Source material:
★ ★ ★ ★

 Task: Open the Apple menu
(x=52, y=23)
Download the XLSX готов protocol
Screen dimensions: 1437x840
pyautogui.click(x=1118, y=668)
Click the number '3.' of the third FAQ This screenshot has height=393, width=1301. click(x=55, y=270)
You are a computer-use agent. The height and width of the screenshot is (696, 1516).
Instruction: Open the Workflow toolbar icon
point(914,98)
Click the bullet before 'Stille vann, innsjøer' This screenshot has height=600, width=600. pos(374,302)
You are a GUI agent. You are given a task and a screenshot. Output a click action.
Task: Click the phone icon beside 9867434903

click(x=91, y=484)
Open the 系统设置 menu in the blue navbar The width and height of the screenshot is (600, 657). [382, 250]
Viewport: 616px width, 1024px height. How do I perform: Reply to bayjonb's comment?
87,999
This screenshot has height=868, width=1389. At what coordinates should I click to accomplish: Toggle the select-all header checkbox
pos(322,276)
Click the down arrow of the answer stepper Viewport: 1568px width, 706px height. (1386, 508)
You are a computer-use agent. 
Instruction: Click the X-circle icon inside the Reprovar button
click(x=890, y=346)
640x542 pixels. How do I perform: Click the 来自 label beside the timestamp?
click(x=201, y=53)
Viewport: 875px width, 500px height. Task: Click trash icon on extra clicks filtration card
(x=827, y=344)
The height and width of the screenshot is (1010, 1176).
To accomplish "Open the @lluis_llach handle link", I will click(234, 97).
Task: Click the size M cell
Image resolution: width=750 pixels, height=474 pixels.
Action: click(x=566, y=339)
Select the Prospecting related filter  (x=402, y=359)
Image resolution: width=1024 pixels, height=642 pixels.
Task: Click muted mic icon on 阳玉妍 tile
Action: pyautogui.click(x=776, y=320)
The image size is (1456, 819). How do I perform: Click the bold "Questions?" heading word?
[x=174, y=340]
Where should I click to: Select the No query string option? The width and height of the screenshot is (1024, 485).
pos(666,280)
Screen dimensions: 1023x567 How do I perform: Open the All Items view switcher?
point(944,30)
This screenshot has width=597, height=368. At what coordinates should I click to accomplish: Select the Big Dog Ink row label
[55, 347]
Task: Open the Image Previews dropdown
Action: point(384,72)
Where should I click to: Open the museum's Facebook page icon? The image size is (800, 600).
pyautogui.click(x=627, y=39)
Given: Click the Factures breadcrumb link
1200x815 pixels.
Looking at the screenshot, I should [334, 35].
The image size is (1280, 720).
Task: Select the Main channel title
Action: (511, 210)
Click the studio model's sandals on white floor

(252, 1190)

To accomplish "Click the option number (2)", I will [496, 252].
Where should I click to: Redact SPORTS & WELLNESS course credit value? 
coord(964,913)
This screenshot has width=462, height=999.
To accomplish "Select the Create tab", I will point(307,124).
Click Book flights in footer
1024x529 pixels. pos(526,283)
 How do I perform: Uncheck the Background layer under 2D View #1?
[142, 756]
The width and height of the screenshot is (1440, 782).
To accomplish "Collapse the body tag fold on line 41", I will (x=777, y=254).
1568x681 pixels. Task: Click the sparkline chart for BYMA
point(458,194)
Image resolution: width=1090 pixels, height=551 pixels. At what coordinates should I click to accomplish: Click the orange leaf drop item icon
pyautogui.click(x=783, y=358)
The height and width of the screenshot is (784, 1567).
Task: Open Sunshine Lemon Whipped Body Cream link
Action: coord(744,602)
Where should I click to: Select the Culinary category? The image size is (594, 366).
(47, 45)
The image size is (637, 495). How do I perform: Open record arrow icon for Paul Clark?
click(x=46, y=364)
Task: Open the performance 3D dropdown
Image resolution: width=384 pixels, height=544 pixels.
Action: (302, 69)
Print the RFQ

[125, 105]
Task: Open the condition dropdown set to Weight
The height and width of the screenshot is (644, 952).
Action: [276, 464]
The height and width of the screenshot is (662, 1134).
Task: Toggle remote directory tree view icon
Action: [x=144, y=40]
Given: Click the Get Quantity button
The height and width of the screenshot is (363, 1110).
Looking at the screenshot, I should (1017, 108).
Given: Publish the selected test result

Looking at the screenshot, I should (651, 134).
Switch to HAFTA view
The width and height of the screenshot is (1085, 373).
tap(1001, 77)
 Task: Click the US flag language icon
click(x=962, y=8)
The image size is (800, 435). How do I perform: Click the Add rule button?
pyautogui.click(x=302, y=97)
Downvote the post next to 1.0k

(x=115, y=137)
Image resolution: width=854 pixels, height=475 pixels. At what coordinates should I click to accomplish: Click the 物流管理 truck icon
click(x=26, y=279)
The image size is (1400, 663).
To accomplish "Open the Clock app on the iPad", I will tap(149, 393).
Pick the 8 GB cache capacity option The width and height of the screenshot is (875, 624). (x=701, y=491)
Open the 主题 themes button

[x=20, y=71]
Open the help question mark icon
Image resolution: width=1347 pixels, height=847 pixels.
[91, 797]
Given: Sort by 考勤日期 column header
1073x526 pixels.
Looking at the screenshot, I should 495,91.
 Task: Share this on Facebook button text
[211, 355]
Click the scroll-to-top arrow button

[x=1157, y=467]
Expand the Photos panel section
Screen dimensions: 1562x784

★ ★ ★ ★

Directions: The answer consists of every line above in which the word "number" occurs.

Answer for the task:
Click the number '3.' of the third FAQ This screenshot has height=393, width=1301. click(x=55, y=270)
To accomplish "Click the option number (2)", I will [496, 252].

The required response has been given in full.